RECORDED DATA:

★ ★ ★

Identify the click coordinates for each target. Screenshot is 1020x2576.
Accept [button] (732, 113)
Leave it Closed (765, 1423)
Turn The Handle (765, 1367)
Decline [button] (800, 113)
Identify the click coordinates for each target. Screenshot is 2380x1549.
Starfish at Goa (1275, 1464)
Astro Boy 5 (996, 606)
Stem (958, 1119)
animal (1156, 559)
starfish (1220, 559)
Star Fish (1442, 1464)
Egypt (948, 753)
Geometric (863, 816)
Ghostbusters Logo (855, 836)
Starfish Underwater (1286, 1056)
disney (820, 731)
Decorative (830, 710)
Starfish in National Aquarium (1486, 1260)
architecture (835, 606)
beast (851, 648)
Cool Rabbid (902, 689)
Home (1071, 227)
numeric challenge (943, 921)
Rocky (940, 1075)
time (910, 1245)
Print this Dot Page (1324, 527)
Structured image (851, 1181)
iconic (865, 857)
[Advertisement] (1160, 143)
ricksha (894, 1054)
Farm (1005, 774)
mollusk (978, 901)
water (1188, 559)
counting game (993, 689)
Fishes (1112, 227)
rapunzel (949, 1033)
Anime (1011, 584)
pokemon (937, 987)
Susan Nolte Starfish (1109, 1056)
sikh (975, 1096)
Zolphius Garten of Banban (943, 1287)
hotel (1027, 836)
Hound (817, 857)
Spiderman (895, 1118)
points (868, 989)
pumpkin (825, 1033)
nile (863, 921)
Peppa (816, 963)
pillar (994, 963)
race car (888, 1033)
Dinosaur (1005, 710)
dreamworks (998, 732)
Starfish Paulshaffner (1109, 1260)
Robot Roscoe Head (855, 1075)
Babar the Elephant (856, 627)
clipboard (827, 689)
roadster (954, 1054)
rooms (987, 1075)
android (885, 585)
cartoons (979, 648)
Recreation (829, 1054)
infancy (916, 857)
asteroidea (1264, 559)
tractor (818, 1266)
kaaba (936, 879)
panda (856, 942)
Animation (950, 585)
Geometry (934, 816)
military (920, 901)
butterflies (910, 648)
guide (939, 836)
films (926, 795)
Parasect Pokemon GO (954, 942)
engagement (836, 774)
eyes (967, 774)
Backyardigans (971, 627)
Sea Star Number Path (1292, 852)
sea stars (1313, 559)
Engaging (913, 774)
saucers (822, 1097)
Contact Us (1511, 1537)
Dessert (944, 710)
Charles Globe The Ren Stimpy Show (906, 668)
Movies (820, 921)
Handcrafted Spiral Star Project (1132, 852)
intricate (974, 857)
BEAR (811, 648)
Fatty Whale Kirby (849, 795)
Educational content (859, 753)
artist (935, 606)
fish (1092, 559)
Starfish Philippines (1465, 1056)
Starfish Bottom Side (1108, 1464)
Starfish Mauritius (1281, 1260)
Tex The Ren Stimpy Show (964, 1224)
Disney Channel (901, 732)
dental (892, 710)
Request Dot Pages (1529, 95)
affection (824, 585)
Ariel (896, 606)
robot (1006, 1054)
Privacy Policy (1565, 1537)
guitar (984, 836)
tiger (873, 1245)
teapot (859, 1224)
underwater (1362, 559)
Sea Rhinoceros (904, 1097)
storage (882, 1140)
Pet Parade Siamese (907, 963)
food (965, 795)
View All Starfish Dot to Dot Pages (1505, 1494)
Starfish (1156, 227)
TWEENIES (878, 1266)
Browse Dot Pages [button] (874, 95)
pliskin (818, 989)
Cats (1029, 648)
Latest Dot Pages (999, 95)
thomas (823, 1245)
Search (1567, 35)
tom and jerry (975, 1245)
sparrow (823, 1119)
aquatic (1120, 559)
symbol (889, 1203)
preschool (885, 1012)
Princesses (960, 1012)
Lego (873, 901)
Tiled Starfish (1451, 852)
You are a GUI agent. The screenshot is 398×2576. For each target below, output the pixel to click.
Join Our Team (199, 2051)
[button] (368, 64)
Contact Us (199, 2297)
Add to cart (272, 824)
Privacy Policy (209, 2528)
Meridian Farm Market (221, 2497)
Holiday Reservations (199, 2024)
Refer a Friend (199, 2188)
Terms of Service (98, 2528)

★ ★ ★

Write out the lines from the one containing "View All Starfish" through the last line of the records above. Include both of those lines and nothing else.

OUTPUT FOR THIS TASK:
View All Starfish Dot to Dot Pages (1505, 1494)
Starfish (1156, 227)
TWEENIES (878, 1266)
Browse Dot Pages [button] (874, 95)
pliskin (818, 989)
Cats (1029, 648)
Latest Dot Pages (999, 95)
thomas (823, 1245)
Search (1567, 35)
tom and jerry (975, 1245)
sparrow (823, 1119)
aquatic (1120, 559)
symbol (889, 1203)
preschool (885, 1012)
Princesses (960, 1012)
Lego (873, 901)
Tiled Starfish (1451, 852)
You are a GUI agent. The screenshot is 398×2576. For each target below, output the pixel to click.
Join Our Team (199, 2051)
[button] (368, 64)
Contact Us (199, 2297)
Add to cart (272, 824)
Privacy Policy (209, 2528)
Meridian Farm Market (221, 2497)
Holiday Reservations (199, 2024)
Refer a Friend (199, 2188)
Terms of Service (98, 2528)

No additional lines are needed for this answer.